(TASK DETAILS):
Skipping all pictures, print exactly the lines below from the one with "Task: Click the" through the final line.

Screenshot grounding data
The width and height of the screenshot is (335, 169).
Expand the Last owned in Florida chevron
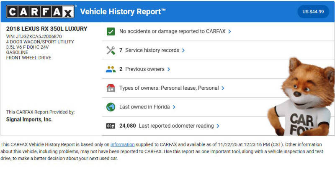[174, 107]
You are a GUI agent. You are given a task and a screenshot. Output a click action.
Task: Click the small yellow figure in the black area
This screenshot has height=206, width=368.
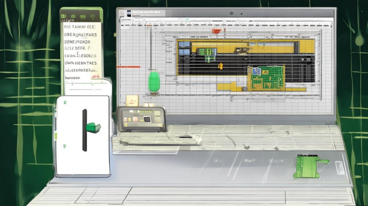pos(220,66)
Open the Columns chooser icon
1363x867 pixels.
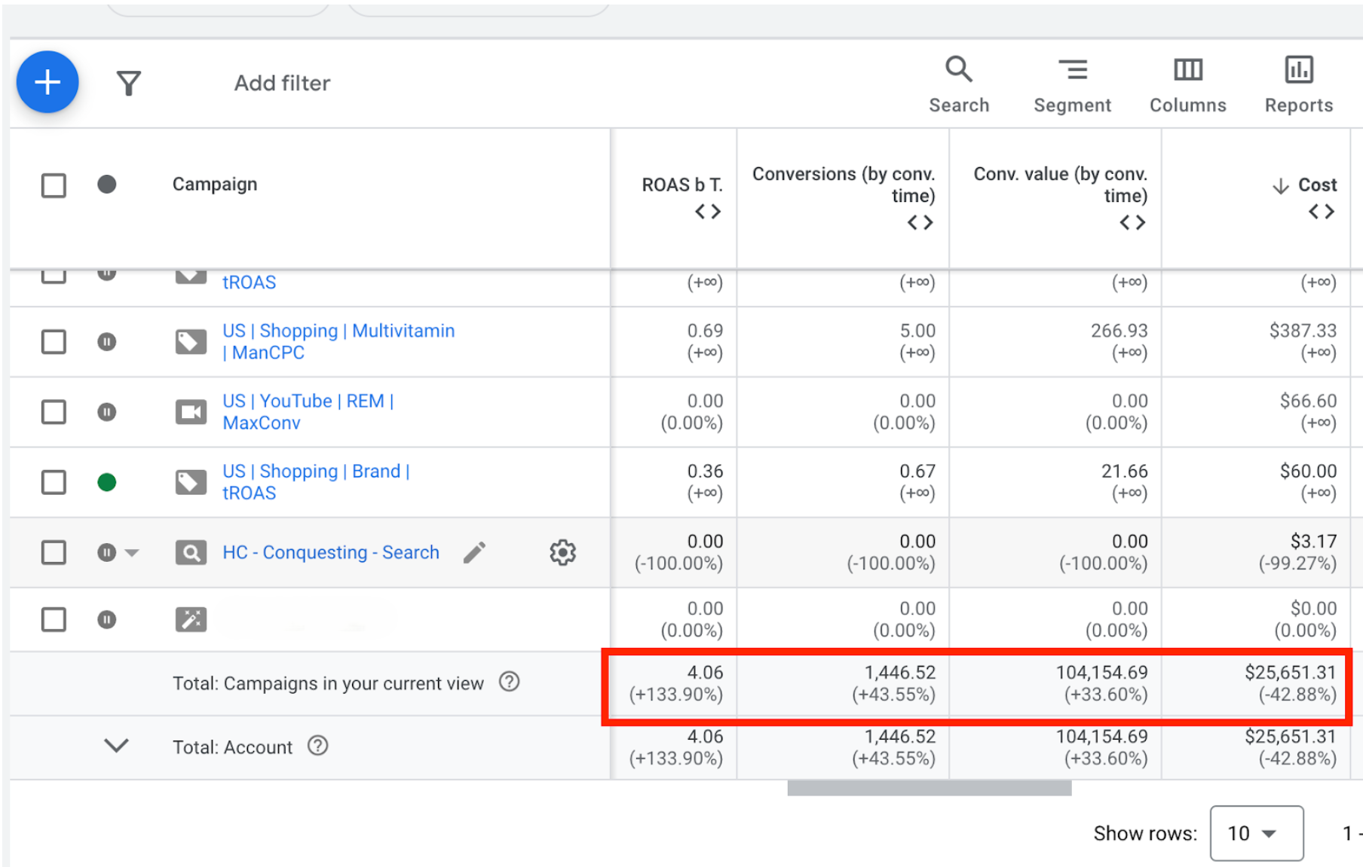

(WRITTEN REPLY):
Task: Click the small yellow figure in the black area
This screenshot has height=206, width=368.
pos(220,66)
Open the Columns chooser icon
1363x867 pixels.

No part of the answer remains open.